Não entendo de política nem de
economia, mas entendo um pouco
da desilusão e da desesperança, em
causa própria e coletiva. No que diz
respeito à política econômica e financeira, é inútil desculpar o governo pela amostragem dos primeiros
meses de poder. Em nome do senso
comum, concede-se que ainda não
houve tempo para as grandes reformas prometidas, como a agrária, a
fiscal, a previdenciária, a administrativa.
Mas o varejo permanece igual ao
do governo anterior, que também
frustou as esperanças depositadas
num intelectual de esquerda que, ao
longo de oito anos, se curvou e fez o
Brasil se curvar diante do capital e
da especulação financeira.
As razões apresentadas pelos gestores da nossa economia pretendem ser
uma desculpa, mas nem chegam a
ser razões nem podem ser aceitas como desculpa. Havia até maior coerência na política exercida pela turma de FHC e Malan: somente com
juros altos, altíssimos, a inflação seria controlada.

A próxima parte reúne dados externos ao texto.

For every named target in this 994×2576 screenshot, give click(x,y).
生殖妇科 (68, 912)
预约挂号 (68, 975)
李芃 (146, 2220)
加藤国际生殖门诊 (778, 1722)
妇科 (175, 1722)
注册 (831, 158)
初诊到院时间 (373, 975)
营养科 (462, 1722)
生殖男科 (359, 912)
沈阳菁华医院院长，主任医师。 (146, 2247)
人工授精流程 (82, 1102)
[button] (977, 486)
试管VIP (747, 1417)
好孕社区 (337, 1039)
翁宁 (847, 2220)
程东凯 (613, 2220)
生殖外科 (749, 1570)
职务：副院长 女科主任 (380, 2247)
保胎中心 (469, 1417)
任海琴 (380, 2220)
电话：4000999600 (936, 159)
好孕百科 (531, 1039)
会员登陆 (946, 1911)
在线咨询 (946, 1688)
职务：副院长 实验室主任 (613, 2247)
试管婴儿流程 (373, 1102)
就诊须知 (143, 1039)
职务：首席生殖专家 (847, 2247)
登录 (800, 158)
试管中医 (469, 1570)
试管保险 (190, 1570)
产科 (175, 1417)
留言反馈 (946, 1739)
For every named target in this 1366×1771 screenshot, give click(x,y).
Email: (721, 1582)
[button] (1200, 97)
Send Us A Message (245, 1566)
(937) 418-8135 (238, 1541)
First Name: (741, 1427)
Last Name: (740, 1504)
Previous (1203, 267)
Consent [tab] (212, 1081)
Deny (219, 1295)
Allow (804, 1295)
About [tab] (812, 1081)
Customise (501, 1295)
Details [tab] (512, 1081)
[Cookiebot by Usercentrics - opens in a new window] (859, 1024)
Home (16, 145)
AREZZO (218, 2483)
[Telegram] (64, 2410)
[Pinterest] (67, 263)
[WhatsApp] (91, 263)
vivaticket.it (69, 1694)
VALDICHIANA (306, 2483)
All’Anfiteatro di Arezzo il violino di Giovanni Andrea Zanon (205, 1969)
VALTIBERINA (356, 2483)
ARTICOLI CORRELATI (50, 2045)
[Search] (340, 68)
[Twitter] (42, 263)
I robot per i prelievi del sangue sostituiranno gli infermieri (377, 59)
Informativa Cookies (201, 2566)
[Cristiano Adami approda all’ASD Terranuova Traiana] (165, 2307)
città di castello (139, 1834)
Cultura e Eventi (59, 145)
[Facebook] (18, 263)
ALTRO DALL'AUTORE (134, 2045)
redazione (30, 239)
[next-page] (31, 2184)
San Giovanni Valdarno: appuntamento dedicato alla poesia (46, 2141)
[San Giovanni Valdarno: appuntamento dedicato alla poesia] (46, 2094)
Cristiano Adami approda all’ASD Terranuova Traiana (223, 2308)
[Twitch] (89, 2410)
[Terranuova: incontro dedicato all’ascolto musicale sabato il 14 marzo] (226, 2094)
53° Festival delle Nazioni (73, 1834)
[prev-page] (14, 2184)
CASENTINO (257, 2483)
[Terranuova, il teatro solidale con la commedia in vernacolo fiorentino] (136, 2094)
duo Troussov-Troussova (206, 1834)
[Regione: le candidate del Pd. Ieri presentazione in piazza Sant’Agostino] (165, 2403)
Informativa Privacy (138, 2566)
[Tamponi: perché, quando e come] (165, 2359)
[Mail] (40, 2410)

Um raciocínio perverso. O grande
trunfo apresentado pelo governo anterior foi o fim da inflação. Ora, se
não existe inflação, ou se ela está sob
controle estrutural pela formação de
uma cultura antiinflacionária, substituindo a outra, que era uma cultura inflacionária, a manutenção dos
juros é um contra-senso.
Isso no plano estritamente retórico.
No plano que conta, o da realidade
de nossa economia e da necessidade
de crescer para sobreviver, os juros
que aí estão conflitam com tudo o
que se esperava de um governo que
salvaria a nossa lavoura.
E, além de conflitar, anunciam dias
cada vez piores para as empresas que
trabalham e não especulam. E para
todos nós, que estamos pagando a
conta.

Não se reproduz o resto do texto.